Thanks to the invisible handcuffs of the dreaded embargo, I'm not allowed to give you our score for Ground Zeroes yet. That comes in two weeks.

With that said, MGS: Ground Zeroes is one of the most enjoyable gaming experiences I've had for a while. After using – and coming to rely on – the camouflage systems of MGS 3 and 4, it's interesting to get back to some old-school infiltration, and the open-ended nature of Ground Zeroes make doing so a joy.

In a lot of ways, GZ plays similarly to Far Cry 3, thanks to the prevalence of hostiles, the open nature of the stage, and your available choices within it. Your mission - well, one of them, which we'll get to in a minute - is to infiltrate a Guantanamo-style US blacksite, rescue your buddies from torture, and then get out.

To do so, you've got to navigate both the environment (there are far more options for exploiting vertical spaces, with rock faces and climbable buildings to hide on top of) and the guards themselves. There's no Soliton radar: instead, you tag enemies with binoculars. From then on you can see their movements just by looking in their direction, even through walls. There's also a 'Reflex' mode, whereupon getting spotted slows time and gives you a precious few seconds

Despite these new toys, the mission itself isn't overly simple or easy. The differences in both natural terrain and the buildings (encompassing simple tents to underground bunkers and massive control towers) need care and attention paid to them when executing your sneaking mission. You may be able to recover from being seen with Reflex, but with guards often working their (expansive) routes in pairs you'll probably not get both of them down before backup is called, especially if you're using a tranquiliser gun, an unsilenced weapon, or are seen just as you round a corner.

Besides, the actual stealth is as engaging as it always has been, made moreso by the superb engine that powers the game. The initial Ground Zeroes mission takes place at night, in the rain, and Snake is so beautifully animated, the world so well-realised - lovely weather effects tie in with exceptional sound design, superb texture work, and a solid framerate - that going loud feels rude.

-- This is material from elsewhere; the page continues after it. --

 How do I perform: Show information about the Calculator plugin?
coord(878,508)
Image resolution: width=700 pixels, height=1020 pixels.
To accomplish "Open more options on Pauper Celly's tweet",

It's a world that wants you to spend time working it out, and you won't need much encouragement to do so. Comparing it to earlier games in the series, it feels like the original two games' stealth via MGS3's more open play areas, navigated via an improved take on part 4's controls. Hiding in flatbed trucks, diving to cover in some bushes, calling in helicopter airvacs while hiding out from ever-advancing enemy patrol states: you'll do all this and more, and slight fiddliness of control and frustration at getting spotted aside, you'll enjoy every minute.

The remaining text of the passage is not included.